What you should do —
Copy out each record below, exactly as given.
(Beginning of Records provided)
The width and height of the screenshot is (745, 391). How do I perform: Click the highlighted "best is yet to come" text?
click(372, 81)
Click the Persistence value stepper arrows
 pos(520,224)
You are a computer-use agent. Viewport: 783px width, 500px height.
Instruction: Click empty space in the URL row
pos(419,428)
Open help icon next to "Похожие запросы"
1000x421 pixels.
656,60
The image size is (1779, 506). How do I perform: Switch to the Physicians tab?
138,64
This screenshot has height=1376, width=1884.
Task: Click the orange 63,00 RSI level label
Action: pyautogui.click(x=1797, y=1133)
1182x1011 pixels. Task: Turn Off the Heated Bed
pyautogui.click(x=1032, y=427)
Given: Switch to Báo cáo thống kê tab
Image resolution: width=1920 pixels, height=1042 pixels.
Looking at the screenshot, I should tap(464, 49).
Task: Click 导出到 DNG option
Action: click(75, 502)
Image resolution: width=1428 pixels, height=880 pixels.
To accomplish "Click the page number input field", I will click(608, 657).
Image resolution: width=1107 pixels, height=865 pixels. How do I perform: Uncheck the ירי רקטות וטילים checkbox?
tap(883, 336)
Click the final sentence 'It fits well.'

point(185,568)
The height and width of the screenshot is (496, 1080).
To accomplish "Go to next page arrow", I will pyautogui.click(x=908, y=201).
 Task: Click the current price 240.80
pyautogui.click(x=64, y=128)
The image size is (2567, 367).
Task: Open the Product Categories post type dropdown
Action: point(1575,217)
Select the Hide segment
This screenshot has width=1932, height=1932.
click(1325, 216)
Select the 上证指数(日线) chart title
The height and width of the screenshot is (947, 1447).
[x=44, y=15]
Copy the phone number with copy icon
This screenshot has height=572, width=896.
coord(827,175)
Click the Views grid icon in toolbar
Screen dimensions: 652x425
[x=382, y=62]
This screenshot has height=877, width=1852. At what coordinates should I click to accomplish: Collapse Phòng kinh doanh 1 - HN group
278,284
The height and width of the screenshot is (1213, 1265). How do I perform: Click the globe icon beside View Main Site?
(End of Records provided)
Expected output —
The width and height of the screenshot is (745, 391). How do I perform: Click the highlighted "best is yet to come" text?
click(372, 81)
Click the Persistence value stepper arrows
 pos(520,224)
You are a computer-use agent. Viewport: 783px width, 500px height.
Instruction: Click empty space in the URL row
pos(419,428)
Open help icon next to "Похожие запросы"
1000x421 pixels.
656,60
The image size is (1779, 506). How do I perform: Switch to the Physicians tab?
138,64
This screenshot has height=1376, width=1884.
Task: Click the orange 63,00 RSI level label
Action: pyautogui.click(x=1797, y=1133)
1182x1011 pixels. Task: Turn Off the Heated Bed
pyautogui.click(x=1032, y=427)
Given: Switch to Báo cáo thống kê tab
Image resolution: width=1920 pixels, height=1042 pixels.
Looking at the screenshot, I should tap(464, 49).
Task: Click 导出到 DNG option
Action: click(75, 502)
Image resolution: width=1428 pixels, height=880 pixels.
To accomplish "Click the page number input field", I will click(608, 657).
Image resolution: width=1107 pixels, height=865 pixels. How do I perform: Uncheck the ירי רקטות וטילים checkbox?
tap(883, 336)
Click the final sentence 'It fits well.'

point(185,568)
The height and width of the screenshot is (496, 1080).
To accomplish "Go to next page arrow", I will pyautogui.click(x=908, y=201).
 Task: Click the current price 240.80
pyautogui.click(x=64, y=128)
The image size is (2567, 367).
Task: Open the Product Categories post type dropdown
Action: point(1575,217)
Select the Hide segment
This screenshot has width=1932, height=1932.
click(1325, 216)
Select the 上证指数(日线) chart title
The height and width of the screenshot is (947, 1447).
[x=44, y=15]
Copy the phone number with copy icon
This screenshot has height=572, width=896.
coord(827,175)
Click the Views grid icon in toolbar
Screen dimensions: 652x425
[x=382, y=62]
This screenshot has height=877, width=1852. At what coordinates should I click to accomplish: Collapse Phòng kinh doanh 1 - HN group
278,284
The height and width of the screenshot is (1213, 1265). How do I perform: Click the globe icon beside View Main Site?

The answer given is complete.